There’s no evidence Churchill quoted McKay
Dear Editor,
Your editorial in the Sunday Observer of September 23 incorrectly asserts that Winston Churchill quoted Jamaican Claude McKay in the poem, If We Must Die.
“If we must die, let it not be like hogs
Hunted and penned in an inglorious spot,
While round us bark the mad and hungry dogs,
Making their mock at our accursed lot.
If we must die, O let us nobly die,
So that our precious blood may not be shed
In vain; then even the monsters we defy
Shall be constrained to honor us though dead!
O kinsmen! we must meet the common foe!
Though far outnumbered let us show us brave,
And for their thousand blows deal one death blow!
What though before us lies the open grave?
Like men we’ll face the murderous cowardly pack,
Pressed to the wall, dying, but fighting back! “
While Churchill shared the great Jamaican’s sentiments toward tyranny, he did not quote Claude McKay in any known reference.

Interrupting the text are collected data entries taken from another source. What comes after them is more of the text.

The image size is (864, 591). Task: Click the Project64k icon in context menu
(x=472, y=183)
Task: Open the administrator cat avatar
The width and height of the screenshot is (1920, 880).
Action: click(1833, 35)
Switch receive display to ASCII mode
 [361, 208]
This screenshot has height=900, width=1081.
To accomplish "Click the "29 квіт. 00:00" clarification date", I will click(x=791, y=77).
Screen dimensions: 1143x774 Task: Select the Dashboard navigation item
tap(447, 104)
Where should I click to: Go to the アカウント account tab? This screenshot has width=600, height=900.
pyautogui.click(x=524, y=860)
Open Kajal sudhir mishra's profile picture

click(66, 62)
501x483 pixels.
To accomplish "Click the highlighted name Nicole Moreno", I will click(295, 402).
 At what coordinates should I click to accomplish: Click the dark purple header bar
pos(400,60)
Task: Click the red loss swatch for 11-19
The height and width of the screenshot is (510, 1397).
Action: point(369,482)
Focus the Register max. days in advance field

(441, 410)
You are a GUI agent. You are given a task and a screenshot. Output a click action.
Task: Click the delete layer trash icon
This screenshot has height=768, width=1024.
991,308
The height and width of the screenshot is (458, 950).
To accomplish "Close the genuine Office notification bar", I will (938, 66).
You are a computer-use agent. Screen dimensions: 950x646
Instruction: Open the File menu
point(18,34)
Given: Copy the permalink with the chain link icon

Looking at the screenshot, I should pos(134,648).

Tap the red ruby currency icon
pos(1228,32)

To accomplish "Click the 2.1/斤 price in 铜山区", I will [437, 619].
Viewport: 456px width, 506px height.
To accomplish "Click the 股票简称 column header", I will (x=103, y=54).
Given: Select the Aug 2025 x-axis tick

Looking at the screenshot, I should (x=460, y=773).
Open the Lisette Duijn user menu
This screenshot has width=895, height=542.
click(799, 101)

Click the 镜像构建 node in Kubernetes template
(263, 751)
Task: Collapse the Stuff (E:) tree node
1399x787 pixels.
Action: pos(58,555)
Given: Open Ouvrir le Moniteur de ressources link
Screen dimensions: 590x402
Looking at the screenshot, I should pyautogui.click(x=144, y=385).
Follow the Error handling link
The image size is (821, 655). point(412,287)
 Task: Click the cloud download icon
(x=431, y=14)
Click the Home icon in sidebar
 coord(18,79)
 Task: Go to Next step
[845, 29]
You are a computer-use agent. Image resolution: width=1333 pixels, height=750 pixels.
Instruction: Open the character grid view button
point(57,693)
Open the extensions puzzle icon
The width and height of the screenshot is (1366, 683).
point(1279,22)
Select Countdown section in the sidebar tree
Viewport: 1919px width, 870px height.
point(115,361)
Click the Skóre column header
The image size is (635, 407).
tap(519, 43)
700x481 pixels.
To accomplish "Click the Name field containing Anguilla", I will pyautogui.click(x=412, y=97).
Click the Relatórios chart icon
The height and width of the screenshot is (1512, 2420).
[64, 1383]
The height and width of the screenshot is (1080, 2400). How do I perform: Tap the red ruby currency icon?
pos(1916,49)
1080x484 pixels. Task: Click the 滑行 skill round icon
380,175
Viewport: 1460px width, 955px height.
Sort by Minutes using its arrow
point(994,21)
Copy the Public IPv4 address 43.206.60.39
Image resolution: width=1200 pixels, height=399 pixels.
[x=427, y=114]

The story was refuted by Professor David Freeman, of California State University Fullerton. He wrote the following abstract of Jenkins’ article in our journal Finest Hour 125, Winter 2004-05, 33:
“Claude McKay first published his sonnet If We Must Die in the July 1919 issue of The Liberator, a New York magazine edited by Max Eastman. McKay was inspired to pen the verse in reaction to the race riots that took place in the United States during the 1919 ‘red scare’. McKay had been born in Jamaica but emigrated to the US in 1912 and become active in radical politics. He later travelled to the Soviet Union, Britain, France and Africa, remaining outside the US for almost the entirety of the Harlem Renaissance.
“After World War II the black poets Melvin B Tolson and Kamau Brathwhite, and author Arna Bontemps (The Negro Renaissance), alleged that Churchill had quoted all or part of McKay’s poem to the British Parliament in 1940 and the US Congress in 1941. This urban legend focused on the supposed irony of a famous white leader citing a black poet.
“In fact, there is no evidence that Churchill cited the poem in any speech. No reference can be found in Hansard (Parliamentary Debates) or the Congressional Record. Nor could the quote be verified by the Churchill Archives Centre or The Churchill Centre.
“The confusion stems perhaps from the fact that the poem sounds like something Churchill might have said. It is even possible that he was familiar with the words, since in 1919 McKay left the US for London, where he worked for Sylvia Pankhurst’s radical newspaper, The Worker’s Dreadnought, and Churchill was well known for reading papers across the political spectrum.
“Perhaps the more egregious appropriation of McKay was carried out not by Churchill, but by those who seek to restrict the poet to a black studies paradigm that distorts the emphatically international contours of a remarkable career.”